## TASK BRIEF:
Please copy out the stretch from the line containing "Where should I click to: Print" through the end of the records, replacing "image" with "document" and leaving all else unchanged.

## Records from a dataset:
__________________________________________________

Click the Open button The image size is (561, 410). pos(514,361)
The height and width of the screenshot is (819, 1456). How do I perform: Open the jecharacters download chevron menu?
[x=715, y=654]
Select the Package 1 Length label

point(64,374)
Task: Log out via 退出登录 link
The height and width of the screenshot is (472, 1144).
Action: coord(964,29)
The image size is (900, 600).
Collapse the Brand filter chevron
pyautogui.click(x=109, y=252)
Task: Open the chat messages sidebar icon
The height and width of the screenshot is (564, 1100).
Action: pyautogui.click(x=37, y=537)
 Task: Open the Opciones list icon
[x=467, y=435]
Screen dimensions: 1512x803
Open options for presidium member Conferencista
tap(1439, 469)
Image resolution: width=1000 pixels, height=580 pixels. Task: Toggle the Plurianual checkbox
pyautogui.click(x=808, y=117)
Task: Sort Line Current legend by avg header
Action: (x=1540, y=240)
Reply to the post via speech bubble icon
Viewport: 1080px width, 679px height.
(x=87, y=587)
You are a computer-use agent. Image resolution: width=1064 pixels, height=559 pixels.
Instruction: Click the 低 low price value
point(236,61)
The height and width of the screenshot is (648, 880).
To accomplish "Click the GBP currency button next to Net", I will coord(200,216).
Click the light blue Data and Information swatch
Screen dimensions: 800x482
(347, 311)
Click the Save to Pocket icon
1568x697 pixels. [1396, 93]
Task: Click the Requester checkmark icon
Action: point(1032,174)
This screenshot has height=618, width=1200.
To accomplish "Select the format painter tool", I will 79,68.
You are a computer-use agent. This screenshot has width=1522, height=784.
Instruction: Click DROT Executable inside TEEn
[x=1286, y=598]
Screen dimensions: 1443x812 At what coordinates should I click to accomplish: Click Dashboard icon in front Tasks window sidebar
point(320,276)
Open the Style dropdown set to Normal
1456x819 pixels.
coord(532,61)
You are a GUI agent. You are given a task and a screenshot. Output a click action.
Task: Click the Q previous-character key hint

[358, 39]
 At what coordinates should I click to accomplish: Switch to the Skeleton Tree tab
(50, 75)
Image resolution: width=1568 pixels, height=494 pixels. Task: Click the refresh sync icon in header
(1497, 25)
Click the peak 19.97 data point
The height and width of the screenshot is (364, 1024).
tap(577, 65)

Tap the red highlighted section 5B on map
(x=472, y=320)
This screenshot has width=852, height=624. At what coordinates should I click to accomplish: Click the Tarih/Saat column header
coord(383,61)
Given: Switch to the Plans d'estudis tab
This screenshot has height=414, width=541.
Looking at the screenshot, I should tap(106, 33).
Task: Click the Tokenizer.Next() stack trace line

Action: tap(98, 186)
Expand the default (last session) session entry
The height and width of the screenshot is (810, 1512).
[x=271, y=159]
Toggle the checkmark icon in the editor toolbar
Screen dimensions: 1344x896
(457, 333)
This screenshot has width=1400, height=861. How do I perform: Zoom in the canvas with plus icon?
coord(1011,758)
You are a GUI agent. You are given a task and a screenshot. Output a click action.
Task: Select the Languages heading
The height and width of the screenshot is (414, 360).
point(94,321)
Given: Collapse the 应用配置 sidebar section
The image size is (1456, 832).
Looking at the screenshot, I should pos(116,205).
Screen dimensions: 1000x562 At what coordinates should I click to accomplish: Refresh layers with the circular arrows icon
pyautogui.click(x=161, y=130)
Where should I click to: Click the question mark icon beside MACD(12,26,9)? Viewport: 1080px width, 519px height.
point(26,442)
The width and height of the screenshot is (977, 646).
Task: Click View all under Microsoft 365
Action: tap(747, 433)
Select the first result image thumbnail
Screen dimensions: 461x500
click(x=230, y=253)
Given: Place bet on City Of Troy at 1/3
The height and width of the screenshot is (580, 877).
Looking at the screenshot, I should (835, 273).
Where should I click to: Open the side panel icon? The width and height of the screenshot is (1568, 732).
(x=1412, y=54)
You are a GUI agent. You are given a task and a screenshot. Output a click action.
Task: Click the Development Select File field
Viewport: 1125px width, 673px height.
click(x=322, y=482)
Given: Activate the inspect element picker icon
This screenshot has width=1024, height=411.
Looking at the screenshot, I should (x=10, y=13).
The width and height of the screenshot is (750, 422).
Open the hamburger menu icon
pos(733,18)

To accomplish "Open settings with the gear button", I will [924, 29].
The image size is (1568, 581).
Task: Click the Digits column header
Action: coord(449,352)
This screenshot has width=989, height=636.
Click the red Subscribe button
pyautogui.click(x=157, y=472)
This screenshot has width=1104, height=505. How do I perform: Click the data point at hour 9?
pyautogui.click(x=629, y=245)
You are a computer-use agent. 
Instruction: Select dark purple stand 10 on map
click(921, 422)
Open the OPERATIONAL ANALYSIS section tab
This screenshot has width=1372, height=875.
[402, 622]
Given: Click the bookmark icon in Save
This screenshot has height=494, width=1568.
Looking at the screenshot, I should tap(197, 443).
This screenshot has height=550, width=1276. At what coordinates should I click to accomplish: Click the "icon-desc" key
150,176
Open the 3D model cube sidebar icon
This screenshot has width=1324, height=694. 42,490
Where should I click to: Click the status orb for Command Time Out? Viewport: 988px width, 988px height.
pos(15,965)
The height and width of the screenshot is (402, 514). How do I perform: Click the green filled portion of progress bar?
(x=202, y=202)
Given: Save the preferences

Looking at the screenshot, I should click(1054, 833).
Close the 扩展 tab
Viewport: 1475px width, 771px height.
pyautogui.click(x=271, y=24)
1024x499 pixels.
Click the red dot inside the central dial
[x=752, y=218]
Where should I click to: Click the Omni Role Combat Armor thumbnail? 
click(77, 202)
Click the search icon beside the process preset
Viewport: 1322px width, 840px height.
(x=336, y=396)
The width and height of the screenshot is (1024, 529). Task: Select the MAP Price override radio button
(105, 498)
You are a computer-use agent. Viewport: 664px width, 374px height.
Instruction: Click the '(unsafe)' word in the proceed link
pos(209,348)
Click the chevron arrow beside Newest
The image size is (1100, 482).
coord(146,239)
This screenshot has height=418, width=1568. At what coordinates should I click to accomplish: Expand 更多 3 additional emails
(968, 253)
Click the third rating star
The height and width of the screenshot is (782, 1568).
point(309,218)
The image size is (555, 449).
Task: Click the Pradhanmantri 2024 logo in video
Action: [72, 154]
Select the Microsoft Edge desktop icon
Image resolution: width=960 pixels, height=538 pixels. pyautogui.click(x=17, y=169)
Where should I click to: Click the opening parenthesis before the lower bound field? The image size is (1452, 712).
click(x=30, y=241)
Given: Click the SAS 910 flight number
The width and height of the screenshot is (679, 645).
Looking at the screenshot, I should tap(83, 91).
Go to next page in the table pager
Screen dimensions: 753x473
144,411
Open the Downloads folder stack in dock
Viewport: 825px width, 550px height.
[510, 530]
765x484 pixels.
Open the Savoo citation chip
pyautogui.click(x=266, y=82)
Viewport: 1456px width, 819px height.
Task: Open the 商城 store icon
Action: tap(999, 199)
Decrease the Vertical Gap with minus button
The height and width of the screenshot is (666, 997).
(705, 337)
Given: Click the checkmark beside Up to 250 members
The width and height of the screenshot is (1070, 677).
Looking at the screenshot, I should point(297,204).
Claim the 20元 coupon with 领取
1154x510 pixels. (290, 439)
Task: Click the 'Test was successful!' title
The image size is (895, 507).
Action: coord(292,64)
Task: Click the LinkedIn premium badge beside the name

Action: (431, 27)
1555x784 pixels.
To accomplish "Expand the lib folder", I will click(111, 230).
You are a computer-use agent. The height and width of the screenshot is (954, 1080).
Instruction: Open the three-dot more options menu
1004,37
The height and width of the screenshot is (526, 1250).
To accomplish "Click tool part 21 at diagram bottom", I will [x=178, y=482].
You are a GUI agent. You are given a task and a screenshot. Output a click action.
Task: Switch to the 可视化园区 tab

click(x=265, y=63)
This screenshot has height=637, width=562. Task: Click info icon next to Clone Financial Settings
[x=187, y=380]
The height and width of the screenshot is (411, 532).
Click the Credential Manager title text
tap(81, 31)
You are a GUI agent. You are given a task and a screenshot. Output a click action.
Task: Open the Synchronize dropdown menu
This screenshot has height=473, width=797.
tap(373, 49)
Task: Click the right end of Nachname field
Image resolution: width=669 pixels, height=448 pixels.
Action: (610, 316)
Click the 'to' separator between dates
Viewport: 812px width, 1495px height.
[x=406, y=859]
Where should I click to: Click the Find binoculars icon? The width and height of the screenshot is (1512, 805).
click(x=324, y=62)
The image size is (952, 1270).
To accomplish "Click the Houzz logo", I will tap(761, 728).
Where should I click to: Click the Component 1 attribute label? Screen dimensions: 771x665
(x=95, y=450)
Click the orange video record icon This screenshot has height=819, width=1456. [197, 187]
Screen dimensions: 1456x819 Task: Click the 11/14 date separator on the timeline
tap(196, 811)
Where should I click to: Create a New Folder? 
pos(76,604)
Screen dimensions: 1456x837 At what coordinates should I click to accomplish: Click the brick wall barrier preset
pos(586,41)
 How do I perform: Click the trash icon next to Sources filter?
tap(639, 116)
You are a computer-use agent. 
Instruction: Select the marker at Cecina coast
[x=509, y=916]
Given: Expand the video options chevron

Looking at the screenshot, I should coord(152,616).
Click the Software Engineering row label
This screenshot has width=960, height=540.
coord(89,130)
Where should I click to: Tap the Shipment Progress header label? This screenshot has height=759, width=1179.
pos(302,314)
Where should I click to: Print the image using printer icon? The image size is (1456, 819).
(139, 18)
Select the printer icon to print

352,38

__________________________________________________

## EXERCISE ANSWER:
Where should I click to: Print the document using printer icon? The document size is (1456, 819).
(139, 18)
Select the printer icon to print

352,38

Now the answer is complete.